[Challenge] Repeat the records below word for word, leaving out the pictures.

[BEGIN Record excerpts]

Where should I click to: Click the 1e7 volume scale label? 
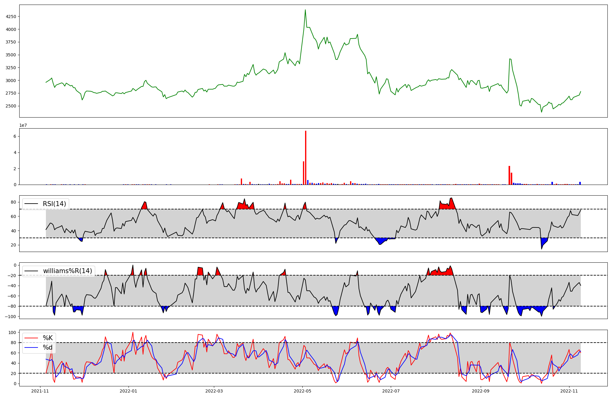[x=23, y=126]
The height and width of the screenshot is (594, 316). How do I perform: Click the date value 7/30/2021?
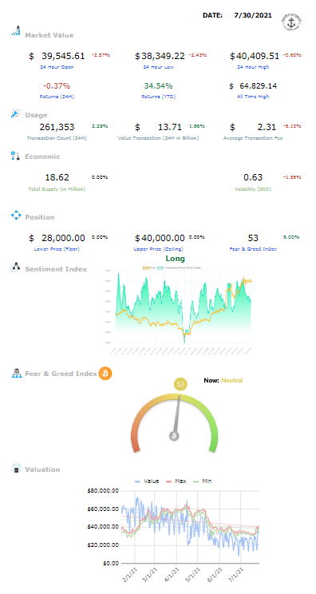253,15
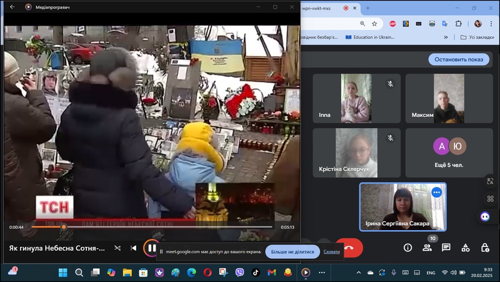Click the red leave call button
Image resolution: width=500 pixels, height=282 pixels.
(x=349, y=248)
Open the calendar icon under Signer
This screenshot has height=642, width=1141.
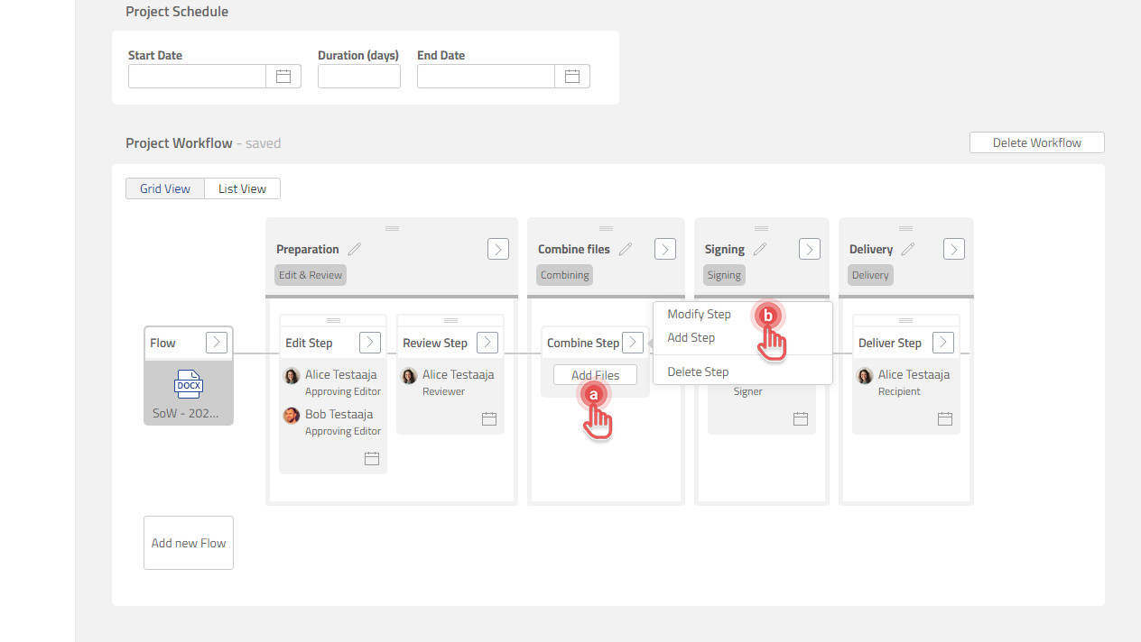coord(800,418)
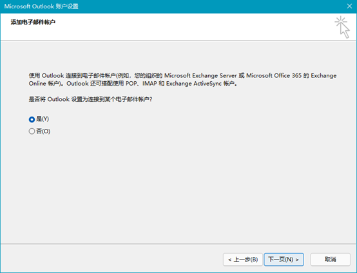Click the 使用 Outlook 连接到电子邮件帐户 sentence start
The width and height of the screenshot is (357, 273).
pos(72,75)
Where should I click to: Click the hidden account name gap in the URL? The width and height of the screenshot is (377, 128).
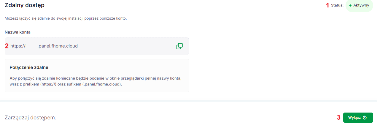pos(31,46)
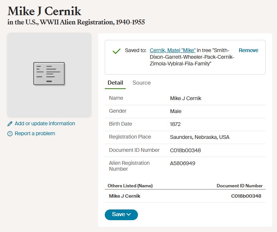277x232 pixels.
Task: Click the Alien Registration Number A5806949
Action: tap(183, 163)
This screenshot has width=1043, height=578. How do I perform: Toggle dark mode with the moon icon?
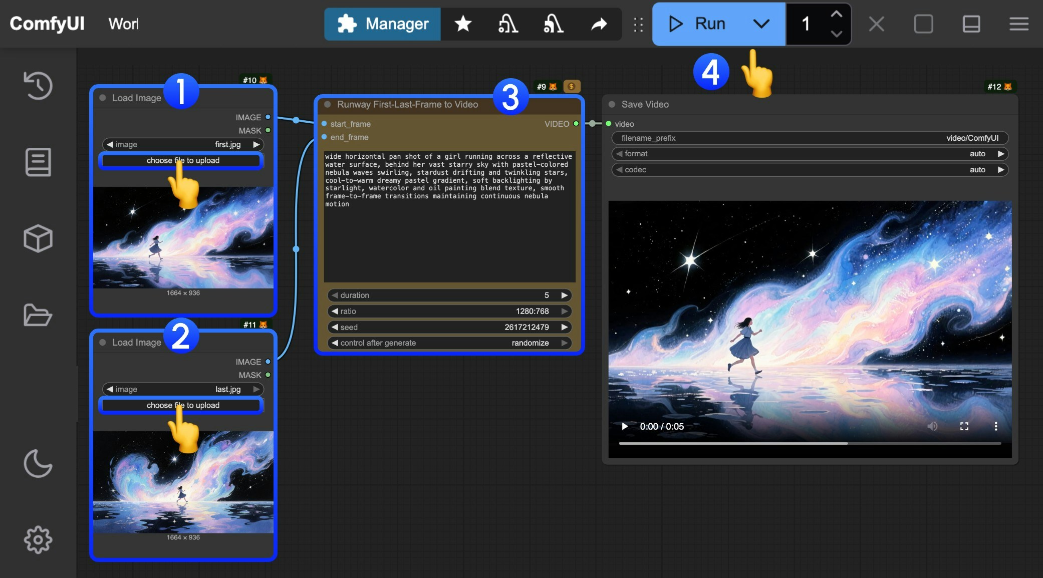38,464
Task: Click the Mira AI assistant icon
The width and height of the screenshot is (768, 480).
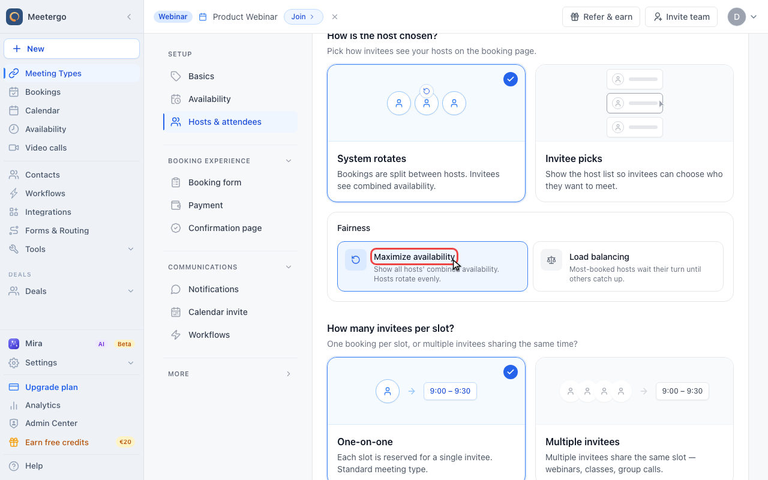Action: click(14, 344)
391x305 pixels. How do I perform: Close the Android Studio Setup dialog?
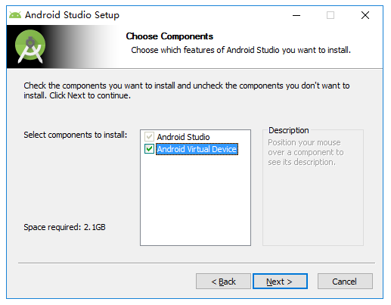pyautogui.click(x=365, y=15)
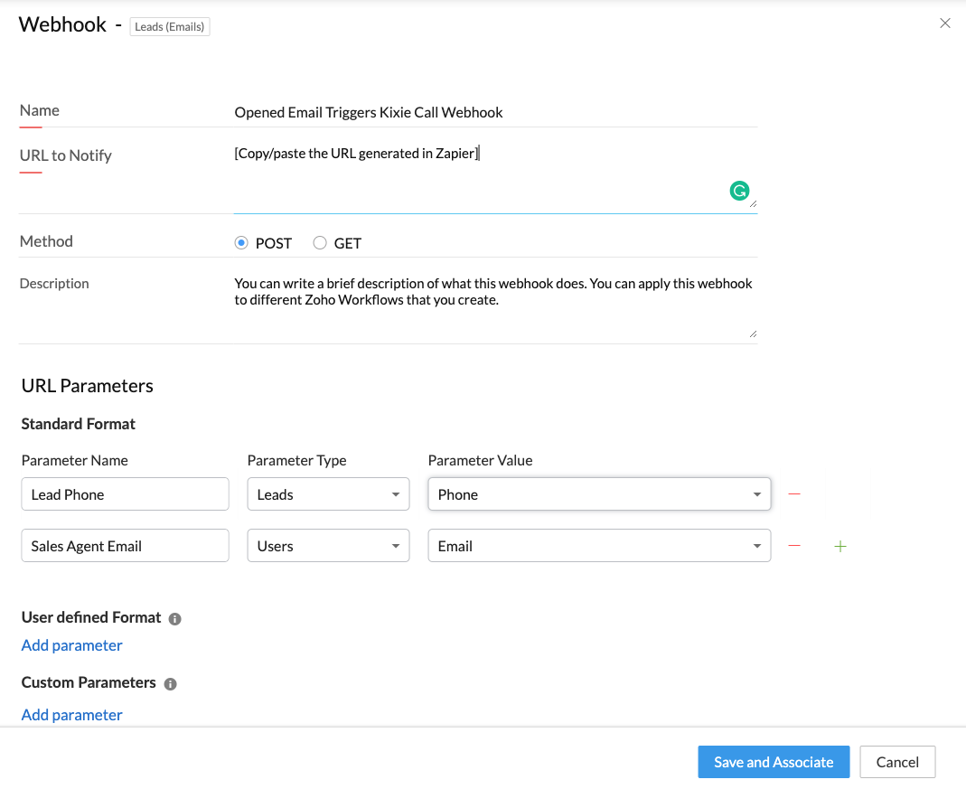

[END Record excerpts]

[Complete output]
Where should I click to: Click the 1e7 volume scale label? 
[x=23, y=126]
The height and width of the screenshot is (594, 316). How do I perform: Click the date value 7/30/2021?
253,15
Click the red leave call button
Image resolution: width=500 pixels, height=282 pixels.
(x=349, y=248)
Open the calendar icon under Signer
This screenshot has height=642, width=1141.
coord(800,418)
Click the 使用 Outlook 连接到电子邮件帐户 sentence start
The width and height of the screenshot is (357, 273).
pos(72,75)
Where should I click to: Click the hidden account name gap in the URL? The width and height of the screenshot is (377, 128).
pos(31,46)
277x232 pixels.
Task: Click the Alien Registration Number A5806949
Action: tap(183, 163)
This screenshot has width=1043, height=578. How do I perform: Toggle dark mode with the moon icon?
38,464
Task: Click the Mira AI assistant icon
The width and height of the screenshot is (768, 480).
Action: click(14, 344)
391x305 pixels. How do I perform: Close the Android Studio Setup dialog?
pyautogui.click(x=365, y=15)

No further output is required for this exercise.